--- START ---
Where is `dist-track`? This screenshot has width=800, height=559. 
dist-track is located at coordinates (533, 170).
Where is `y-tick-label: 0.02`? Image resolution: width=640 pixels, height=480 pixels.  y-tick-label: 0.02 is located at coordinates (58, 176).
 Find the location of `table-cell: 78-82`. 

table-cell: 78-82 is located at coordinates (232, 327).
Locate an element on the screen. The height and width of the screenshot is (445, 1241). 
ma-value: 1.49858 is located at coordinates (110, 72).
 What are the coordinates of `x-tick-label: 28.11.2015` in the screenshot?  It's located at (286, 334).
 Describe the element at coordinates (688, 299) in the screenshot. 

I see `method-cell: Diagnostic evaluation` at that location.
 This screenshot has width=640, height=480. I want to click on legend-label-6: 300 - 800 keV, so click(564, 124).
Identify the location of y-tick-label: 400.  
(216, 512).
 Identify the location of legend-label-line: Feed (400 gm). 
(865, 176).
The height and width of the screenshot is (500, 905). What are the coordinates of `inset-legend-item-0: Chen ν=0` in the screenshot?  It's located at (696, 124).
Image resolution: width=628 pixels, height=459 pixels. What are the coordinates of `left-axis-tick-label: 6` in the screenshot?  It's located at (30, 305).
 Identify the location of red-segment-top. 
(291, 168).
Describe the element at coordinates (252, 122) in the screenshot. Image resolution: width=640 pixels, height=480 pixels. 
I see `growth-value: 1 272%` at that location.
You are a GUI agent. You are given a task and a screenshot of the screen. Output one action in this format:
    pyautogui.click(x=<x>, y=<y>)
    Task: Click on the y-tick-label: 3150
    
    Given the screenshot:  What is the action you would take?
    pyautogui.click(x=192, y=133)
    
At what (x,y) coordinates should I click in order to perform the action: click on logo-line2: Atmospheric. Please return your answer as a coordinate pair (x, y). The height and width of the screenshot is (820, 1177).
--- END ---
» EXERCISE
Copy out every one of the records above, character for character, without changing anything.

» EXERCISE OUTPUT
Where is `dist-track`? This screenshot has width=800, height=559. 
dist-track is located at coordinates (533, 170).
Where is `y-tick-label: 0.02`? Image resolution: width=640 pixels, height=480 pixels.  y-tick-label: 0.02 is located at coordinates (58, 176).
 Find the location of `table-cell: 78-82`. 

table-cell: 78-82 is located at coordinates (232, 327).
Locate an element on the screen. The height and width of the screenshot is (445, 1241). 
ma-value: 1.49858 is located at coordinates (110, 72).
 What are the coordinates of `x-tick-label: 28.11.2015` in the screenshot?  It's located at (286, 334).
 Describe the element at coordinates (688, 299) in the screenshot. 

I see `method-cell: Diagnostic evaluation` at that location.
 This screenshot has width=640, height=480. I want to click on legend-label-6: 300 - 800 keV, so click(564, 124).
Identify the location of y-tick-label: 400.  
(216, 512).
 Identify the location of legend-label-line: Feed (400 gm). 
(865, 176).
The height and width of the screenshot is (500, 905). What are the coordinates of `inset-legend-item-0: Chen ν=0` in the screenshot?  It's located at (696, 124).
Image resolution: width=628 pixels, height=459 pixels. What are the coordinates of `left-axis-tick-label: 6` in the screenshot?  It's located at (30, 305).
 Identify the location of red-segment-top. 
(291, 168).
Describe the element at coordinates (252, 122) in the screenshot. Image resolution: width=640 pixels, height=480 pixels. 
I see `growth-value: 1 272%` at that location.
You are a GUI agent. You are given a task and a screenshot of the screen. Output one action in this format:
    pyautogui.click(x=<x>, y=<y>)
    Task: Click on the y-tick-label: 3150
    
    Given the screenshot:  What is the action you would take?
    pyautogui.click(x=192, y=133)
    
At what (x,y) coordinates should I click in order to perform the action: click on logo-line2: Atmospheric. Please return your answer as a coordinate pair (x, y). The height and width of the screenshot is (820, 1177).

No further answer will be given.